I was doing some light afternoon reading: https://instagram-engineering.com/sharding-ids-at-instagram-1cf5a71e5a5c In in the last section "Solution", where they are generating a globally unique ID based on the DB's autocrement feature + milliseconds since epoch + shard ID. Why do we need to append shard ID to it? Specifically, the example says: "Next, we take the shard ID for this particular piece of data we’re trying to insert. Let’s say we’re sharding by user ID, and there are 2000 logical shards; if our user ID is 31341, then the shard ID is 31341 % 2000 = 1341. We fill the next 13 bits with this value" This doesn't make sense: if you are already modding user ID by number of shards (31341 % 2000), that means 1) You already have user ID, then what do you need to generate another ID for! 2) You already know the shard it belongs to with the mod function, why appending it again! What am I misunderstanding here?
Are you saying that they are sharding by user ID but storing that users pictures on the same shard as that Id? Wouldn't that make picture searching inefficient?
Sigh. With sufficient scale you’ll see collisions at millisecond levels even nanoseconds.
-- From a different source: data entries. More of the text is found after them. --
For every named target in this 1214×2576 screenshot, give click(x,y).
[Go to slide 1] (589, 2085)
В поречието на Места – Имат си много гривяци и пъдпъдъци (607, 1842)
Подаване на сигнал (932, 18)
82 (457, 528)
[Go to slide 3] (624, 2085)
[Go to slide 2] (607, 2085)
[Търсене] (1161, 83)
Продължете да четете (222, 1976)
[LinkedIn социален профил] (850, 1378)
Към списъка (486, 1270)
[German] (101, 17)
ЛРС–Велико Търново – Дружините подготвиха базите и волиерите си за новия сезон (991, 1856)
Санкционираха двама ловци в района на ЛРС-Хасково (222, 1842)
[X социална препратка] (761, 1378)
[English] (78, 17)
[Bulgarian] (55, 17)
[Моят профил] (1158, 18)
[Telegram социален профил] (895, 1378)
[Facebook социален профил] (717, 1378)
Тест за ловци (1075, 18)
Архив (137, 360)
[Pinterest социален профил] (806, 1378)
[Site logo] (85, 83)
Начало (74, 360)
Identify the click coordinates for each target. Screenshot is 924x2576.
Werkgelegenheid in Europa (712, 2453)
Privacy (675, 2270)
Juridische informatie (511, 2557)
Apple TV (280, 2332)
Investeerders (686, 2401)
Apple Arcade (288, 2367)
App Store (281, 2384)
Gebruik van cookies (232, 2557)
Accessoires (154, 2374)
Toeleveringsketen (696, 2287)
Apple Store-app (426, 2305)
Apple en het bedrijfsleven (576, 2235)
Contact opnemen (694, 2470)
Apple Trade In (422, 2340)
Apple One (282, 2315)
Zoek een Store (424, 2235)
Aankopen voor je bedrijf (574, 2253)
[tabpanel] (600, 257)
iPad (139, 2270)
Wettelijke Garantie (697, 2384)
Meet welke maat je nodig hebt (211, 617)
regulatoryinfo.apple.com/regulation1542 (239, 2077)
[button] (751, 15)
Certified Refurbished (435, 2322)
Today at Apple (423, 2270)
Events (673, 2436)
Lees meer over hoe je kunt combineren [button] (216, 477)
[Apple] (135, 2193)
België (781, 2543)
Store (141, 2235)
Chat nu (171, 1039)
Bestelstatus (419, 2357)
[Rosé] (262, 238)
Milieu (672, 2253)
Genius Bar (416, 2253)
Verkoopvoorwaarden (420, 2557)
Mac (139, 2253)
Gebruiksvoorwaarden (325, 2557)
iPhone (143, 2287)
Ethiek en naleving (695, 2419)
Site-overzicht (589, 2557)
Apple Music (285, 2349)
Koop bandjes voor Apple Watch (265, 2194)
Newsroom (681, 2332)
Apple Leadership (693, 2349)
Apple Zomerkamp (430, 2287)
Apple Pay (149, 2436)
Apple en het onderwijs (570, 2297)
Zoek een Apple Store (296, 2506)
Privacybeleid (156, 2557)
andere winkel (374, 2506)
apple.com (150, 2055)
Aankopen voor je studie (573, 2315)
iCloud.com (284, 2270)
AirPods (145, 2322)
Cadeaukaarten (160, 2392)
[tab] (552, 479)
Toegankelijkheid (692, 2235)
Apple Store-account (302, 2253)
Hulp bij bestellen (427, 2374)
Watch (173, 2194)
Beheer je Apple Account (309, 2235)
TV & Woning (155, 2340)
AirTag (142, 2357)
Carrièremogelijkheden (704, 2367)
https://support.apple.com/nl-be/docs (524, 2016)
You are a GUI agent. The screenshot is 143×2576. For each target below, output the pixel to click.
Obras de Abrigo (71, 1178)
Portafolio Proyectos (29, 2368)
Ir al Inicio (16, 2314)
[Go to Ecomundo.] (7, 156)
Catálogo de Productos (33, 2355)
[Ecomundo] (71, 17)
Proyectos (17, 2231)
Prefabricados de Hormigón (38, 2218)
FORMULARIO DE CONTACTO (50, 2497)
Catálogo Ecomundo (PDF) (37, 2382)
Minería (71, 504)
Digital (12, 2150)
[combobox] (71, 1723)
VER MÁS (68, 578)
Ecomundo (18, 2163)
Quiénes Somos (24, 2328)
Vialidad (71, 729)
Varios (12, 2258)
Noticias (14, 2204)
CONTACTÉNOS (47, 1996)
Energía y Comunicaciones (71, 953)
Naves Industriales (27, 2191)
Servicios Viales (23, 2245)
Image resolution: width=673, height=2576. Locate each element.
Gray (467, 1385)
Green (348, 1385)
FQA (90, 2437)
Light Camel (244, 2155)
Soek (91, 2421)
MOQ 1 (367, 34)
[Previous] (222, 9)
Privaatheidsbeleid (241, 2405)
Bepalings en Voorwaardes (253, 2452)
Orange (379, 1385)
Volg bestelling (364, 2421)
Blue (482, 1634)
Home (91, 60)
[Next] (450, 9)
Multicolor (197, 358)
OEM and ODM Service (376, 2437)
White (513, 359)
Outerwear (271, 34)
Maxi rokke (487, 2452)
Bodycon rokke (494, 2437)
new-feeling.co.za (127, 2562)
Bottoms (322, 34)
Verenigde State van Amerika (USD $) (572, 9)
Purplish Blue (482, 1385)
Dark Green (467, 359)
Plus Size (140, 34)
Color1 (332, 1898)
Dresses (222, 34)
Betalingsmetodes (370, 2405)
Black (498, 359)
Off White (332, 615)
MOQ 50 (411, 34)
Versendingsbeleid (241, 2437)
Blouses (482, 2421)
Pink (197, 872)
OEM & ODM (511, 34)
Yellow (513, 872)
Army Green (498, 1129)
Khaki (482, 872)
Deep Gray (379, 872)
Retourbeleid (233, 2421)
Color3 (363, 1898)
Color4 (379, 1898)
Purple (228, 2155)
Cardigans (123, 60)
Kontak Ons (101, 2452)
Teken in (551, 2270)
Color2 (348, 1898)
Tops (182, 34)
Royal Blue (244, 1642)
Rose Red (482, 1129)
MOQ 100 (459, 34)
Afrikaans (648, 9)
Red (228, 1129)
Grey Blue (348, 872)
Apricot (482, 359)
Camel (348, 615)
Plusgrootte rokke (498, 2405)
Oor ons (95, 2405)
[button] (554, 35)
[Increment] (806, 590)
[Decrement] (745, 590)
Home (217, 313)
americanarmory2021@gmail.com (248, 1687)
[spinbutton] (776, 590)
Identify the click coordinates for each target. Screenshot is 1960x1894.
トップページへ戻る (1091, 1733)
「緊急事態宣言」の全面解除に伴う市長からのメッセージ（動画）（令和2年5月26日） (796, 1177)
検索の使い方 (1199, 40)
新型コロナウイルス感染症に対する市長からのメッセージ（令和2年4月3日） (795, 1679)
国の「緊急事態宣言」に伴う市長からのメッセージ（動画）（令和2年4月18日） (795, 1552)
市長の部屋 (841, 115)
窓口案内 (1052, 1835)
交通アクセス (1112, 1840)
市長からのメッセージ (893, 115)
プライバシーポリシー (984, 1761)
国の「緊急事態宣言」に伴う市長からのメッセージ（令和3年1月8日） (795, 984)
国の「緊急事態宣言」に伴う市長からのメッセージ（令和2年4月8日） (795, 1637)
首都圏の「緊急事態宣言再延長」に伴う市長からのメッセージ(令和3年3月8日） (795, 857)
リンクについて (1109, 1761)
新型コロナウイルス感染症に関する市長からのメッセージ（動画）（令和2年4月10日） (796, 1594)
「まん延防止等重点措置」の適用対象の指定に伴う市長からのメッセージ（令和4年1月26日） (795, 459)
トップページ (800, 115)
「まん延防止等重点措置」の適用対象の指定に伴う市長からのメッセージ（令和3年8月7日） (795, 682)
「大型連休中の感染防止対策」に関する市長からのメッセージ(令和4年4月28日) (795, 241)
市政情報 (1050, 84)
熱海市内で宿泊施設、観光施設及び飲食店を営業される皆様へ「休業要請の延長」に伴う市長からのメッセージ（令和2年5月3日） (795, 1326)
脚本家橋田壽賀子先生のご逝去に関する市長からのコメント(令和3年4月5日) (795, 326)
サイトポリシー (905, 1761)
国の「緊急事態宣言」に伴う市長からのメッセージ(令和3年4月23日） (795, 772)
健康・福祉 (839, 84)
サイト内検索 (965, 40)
Look up how twitters snowflake service does it.
what happens when user 1 puts image A and B at the same millisecond and useR 2such that user 2 shard ends with same mod puts image C and D at the same millisecond
I guess it generates a unique incremental id for the data related to the user like images posted etc.
Yep it allows for identifying other data on that shard at the same timestamp.